Assemble Voice Control Function with OLED ScreenHere I am doing some same steps like above, that I connect XIAO nRF52840 Sense with an OLED screen and a battery then voice control the display.
The code here have some conflicts and sometimes stuck, see "Little Problem" below for more information.
Step 1. The hardware connection should be like this(from Motion Recognition project by Seeed Studio):
Step 2. Generate the image byte arrays with one image under "hutao" voice and the one under regular environment voice, then upload to test with XIAO expansion board.
The left one is the image under "hutao" voice and the right one is the image under regular environment voice. Set the code of left one name as "hutao" and set the right one as "hutao_idle"
Step 3. Add the Grove 0.66 OLED display function into previous code.(nano_ble33_sense_microphone_continuous).
void shake_hutao_display(int pred_index){
switch (pred_index){
case 0: // display when predict "hutao" voice
display.clearDisplay();
display.drawBitmap(31, 16, hutao, 64, 48, WHITE); // start point at (31,16)
display.display();
break;
case 1: // animations with "shake" voice
display.clearDisplay();
display.drawBitmap(31, 16, myBitmap[count], 64, 48, WHITE); // start point at (31,16) display whtn predict "shake"
display.display();
count--;
if(count<0) count = 5; // continuous display
delay(70); //control speed
break;
case 2: display when predict regular environment voice
display.clearDisplay();
display.drawBitmap(31, 16, hutao, 64, 48, WHITE); // start point at (31,16)
display.display();
break;
}
}Step 4. Add the comparison function code in the classification output code.
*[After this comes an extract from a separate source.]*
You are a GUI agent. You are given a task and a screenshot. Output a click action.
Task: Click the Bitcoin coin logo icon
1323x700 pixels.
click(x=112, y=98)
The added The code that needs to be added is marked.
#include <Wire.h> //added
#include <Adafruit_GFX.h> //added
#include <Adafruit_SSD1306.h> //added
#define SCREEN_WIDTH 128 // addedOLED display width, in pixels
#define SCREEN_HEIGHT 64 //added OLED display height, in pixels
// ------------------- For i2c -------------------
//// Declaration for an SSD1306 display connected to I2C (SDA, SCL pins)
#define OLED_RESET -1 // Reset pin # (or -1 if sharing Arduino reset pin)
Adafruit_SSD1306 display(SCREEN_WIDTH, SCREEN_HEIGHT, &Wire, OLED_RESET);
int count = 5; //added
void setup()
{
if (++print_results >= (EI_CLASSIFIER_SLICES_PER_MODEL_WINDOW))
{
// print the predictions
ei_printf("Predictions ");
ei_printf("(DSP: %d ms., Classification: %d ms., Anomaly: %d ms.)",
result.timing.dsp, result.timing.classification, result.timing.anomaly);
ei_printf(": \n");
int pred_index = 2; // added, Initialize pred_index
float pred_value = 0.8; // added, Initialize pred_value
for (size_t ix = 0; ix < EI_CLASSIFIER_LABEL_COUNT; ix++) {
ei_printf(" %s: %.5f\n", result.classification[ix].label,
result.classification[ix].value);
// added, comparison function
if (result.classification[ix].value > pred_value)
{
pred_index = ix;
pred_value = result.classification[ix].value;
}
shake_hutao_diplay(pred_index); //added, active function
ei_printf(": \n"); // test
ei_printf("%d",pred_index);// test
}Step 4. Complete the code and test the devices if functioning as expected.
Let me put them together and the display like the video here:
Since the detect and predict are fast, I should keep talking the key words "hutao", "shake". And two boards are surprisingly not working at the same time. Perhaps one of them I already used for like a year.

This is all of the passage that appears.